**Work required**
Report, copied in full, each line below that contains the word "menu". A match must agree in case.

**Records to use**
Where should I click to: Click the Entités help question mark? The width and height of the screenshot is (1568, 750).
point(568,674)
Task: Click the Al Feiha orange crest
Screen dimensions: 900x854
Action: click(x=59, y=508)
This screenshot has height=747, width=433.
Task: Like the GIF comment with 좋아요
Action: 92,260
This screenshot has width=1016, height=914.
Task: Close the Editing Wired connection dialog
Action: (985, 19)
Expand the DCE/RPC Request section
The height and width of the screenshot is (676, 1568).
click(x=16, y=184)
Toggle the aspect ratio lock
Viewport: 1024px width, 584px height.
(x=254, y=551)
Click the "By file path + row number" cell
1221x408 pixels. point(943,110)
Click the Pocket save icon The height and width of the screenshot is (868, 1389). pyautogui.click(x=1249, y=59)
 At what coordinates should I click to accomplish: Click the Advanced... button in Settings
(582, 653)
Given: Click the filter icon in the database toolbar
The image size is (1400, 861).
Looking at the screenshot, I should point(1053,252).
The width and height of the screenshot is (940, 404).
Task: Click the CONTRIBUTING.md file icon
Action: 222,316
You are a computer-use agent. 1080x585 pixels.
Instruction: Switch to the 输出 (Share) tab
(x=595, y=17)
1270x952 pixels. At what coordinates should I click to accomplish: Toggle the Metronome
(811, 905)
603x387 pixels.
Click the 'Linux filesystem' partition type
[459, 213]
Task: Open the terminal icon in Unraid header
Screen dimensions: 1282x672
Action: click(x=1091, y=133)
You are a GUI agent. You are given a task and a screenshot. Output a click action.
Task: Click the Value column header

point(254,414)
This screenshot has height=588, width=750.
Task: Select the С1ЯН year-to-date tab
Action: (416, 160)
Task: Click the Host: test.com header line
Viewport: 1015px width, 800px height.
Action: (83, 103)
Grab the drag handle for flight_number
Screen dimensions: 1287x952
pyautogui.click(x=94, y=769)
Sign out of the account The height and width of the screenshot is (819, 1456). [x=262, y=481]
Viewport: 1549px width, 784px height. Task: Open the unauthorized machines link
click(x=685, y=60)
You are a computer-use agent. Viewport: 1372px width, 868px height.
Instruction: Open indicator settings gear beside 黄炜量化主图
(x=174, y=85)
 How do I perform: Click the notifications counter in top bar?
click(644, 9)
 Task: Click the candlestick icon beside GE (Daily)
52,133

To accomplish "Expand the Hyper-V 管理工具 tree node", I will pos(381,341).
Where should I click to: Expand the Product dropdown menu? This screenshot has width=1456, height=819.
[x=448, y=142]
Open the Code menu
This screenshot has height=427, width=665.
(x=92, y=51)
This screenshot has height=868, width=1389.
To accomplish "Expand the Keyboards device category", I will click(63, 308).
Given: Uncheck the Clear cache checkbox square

**In response**
Where should I click to: Expand the Product dropdown menu? This screenshot has width=1456, height=819.
Open the Code menu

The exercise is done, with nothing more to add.